При чем тут муж? Разве Сутин предлагал ей брак? Он вообще ни на ком не хотел жениться — даже на Деборе Мельник, которая родила ему дочь, как две капли воды похожую на отца и вдобавок ставшую художницей. (Кстати, он знал об этом ребенке и даже упоминал его в разговорах, скажем, в разговоре с художницей Идой Карской, пытавшейся успокоить капризничавшего сына: «Карская, да оставьте… сам успокоится. У меня тоже что-то такое есть: не то сын, не то дочь… Вы прежде всего художник. А это вырастет само собой».)
Итак, все, что пишет о Сутине Мадлен Кастэн, не отличается от прочих мемуарных рассказов, и живой ее голос прорывается лишь там, где она вдруг начинает возражать творцам мифов, унижающих ее героя: «Его безобразная внешность? Она также принадлежит к области выдумок. Его лицо преображалось во время беседы, когда он воскрешал для нас некоторые воспоминания своего детства или когда говорил о героях Бальзака, психология которого его увлекала, или же когда он слушал токкату или фугу Баха».
Вот здесь — живой голос. Ко всему этому не забудем о тщеславии красавицы-парижанки (приобщение к великим шедеврам), о ее любви к живописи, о ее страсти (может, одной из наиболее сильных человеческих страстей) — страсти к коллекционированию. (Сутин — важнейший экспонат их великой коллекции. На что не пойдешь ради коллекции?..)
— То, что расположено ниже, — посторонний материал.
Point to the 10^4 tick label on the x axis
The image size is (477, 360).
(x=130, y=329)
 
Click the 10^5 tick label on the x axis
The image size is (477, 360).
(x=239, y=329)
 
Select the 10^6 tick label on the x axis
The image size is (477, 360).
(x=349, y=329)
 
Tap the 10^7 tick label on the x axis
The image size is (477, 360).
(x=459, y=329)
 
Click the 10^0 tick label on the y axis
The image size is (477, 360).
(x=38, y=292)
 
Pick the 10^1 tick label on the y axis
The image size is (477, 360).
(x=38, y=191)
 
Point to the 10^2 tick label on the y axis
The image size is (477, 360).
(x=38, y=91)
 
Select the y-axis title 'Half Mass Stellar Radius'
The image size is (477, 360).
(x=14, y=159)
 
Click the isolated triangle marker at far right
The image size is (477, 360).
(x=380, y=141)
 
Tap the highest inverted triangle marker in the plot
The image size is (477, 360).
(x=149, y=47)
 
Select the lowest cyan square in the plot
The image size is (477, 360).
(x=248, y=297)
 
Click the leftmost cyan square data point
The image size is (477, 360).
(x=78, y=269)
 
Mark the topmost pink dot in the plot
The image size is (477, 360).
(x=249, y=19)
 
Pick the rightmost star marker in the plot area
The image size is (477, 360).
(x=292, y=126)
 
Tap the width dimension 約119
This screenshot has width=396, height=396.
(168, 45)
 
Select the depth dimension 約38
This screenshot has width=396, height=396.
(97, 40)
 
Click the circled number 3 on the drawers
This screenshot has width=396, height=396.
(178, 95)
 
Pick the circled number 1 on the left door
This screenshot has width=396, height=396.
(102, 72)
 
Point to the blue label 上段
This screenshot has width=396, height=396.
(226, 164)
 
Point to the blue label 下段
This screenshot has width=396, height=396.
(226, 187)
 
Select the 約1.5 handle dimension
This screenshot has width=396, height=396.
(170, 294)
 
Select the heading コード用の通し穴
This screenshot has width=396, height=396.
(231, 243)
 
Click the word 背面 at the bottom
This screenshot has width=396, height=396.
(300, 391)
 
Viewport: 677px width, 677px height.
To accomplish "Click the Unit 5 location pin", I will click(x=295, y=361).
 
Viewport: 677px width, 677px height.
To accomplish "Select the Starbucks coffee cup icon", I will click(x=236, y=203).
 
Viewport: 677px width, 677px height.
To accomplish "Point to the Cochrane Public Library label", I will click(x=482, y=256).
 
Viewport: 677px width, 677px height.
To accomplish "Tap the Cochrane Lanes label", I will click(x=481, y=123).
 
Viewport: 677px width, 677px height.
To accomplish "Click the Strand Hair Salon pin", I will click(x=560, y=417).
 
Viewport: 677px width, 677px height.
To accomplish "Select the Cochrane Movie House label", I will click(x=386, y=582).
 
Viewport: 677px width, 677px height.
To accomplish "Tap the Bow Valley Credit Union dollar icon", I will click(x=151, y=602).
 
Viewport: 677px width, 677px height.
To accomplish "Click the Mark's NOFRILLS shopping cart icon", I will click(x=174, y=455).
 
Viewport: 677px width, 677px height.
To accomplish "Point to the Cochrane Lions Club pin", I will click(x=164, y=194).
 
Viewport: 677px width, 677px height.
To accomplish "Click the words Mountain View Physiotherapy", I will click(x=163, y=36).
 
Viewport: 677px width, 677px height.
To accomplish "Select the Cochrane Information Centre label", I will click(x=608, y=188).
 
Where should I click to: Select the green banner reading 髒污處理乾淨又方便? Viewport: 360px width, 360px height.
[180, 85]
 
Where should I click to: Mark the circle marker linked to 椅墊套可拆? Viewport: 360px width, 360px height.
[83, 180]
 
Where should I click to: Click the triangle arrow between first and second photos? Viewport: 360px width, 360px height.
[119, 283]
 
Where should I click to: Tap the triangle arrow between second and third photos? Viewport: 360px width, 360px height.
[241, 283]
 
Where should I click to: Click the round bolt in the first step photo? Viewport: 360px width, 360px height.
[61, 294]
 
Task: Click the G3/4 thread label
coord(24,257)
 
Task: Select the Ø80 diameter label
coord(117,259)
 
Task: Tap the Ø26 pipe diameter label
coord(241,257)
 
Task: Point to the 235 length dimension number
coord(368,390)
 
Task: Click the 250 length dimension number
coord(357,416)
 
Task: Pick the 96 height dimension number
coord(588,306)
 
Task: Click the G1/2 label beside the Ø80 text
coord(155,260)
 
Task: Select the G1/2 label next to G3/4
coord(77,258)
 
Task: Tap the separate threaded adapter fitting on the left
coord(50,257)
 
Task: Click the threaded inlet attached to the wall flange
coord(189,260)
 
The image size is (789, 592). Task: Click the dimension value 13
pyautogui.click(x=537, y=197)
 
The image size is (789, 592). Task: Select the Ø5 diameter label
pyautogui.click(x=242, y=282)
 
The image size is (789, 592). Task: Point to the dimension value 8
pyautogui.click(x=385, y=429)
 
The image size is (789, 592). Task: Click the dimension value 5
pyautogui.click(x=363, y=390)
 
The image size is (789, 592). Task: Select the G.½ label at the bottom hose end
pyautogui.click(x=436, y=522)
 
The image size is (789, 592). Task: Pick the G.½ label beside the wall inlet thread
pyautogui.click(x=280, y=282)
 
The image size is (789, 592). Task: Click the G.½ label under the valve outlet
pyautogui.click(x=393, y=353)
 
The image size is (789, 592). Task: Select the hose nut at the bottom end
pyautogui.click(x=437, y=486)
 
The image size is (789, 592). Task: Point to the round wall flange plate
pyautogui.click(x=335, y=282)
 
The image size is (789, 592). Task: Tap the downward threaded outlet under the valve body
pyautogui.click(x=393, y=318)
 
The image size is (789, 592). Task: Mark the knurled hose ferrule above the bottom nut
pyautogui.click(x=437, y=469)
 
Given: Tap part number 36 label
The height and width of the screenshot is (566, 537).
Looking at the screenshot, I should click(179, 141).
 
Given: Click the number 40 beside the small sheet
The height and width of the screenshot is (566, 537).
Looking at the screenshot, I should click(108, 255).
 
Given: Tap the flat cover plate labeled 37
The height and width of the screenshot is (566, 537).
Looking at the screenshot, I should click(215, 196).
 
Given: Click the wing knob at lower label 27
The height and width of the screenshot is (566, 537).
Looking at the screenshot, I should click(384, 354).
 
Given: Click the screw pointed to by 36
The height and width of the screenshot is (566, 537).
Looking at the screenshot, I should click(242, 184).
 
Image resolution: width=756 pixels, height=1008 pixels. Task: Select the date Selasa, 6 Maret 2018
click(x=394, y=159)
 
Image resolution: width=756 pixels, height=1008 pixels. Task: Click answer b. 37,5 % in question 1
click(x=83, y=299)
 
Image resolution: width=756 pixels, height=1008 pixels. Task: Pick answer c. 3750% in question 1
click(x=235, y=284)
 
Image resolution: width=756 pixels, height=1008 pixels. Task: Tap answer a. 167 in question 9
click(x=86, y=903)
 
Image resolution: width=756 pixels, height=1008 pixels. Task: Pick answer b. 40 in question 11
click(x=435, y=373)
Кстати, весьма одобрительно отзывалась о внешности «калмыка» и красивая художница Ида Карская («Морелла» из знаменитых стихов Поплавского), в 30-е годы боготворившая Сутина-художника (а может, и не только художника):
«Был он красив, но какой-то особой красотой, довольно высокого роста, широкоплечий. Его мечтой было стать боксером. Уже будучи известным художником, он жалел о том, что эта мечта не сбылась. У него были длинные волосы (что тогда было не в моде), и к нему ходила какая-то монахиня делать массаж для предупреждения облысения. Сутин был сноб, но не во всем: он мог держаться щеголем, и при этом пиджак на локтях мог быть разорван… Сутин нес в себе какую-то силу, заставлявшую всех преклоняться перед ним. Но ловеласом он не был, напротив, я бы сказала, боялся женщин: съезжал с квартиры, убегал из ателье, переселялся в отель, чтобы никто не знал, где он живет. Была, к примеру, поэтесса Наташа Борисова. Она ему позировала. Когда она приходила, он не мог вспомнить, как ее зовут: Аня? Маня? Саша? Даша? Он вообще ничего не помнил, был рассеян и равнодушен к внешним обстоятельствам жизни. Поэтесса эта решила стать художницей: рисовала какие-то огромные цветы и подписывала большими буквами “Сутин”. Слава богу, она вышла замуж и бросила живопись…».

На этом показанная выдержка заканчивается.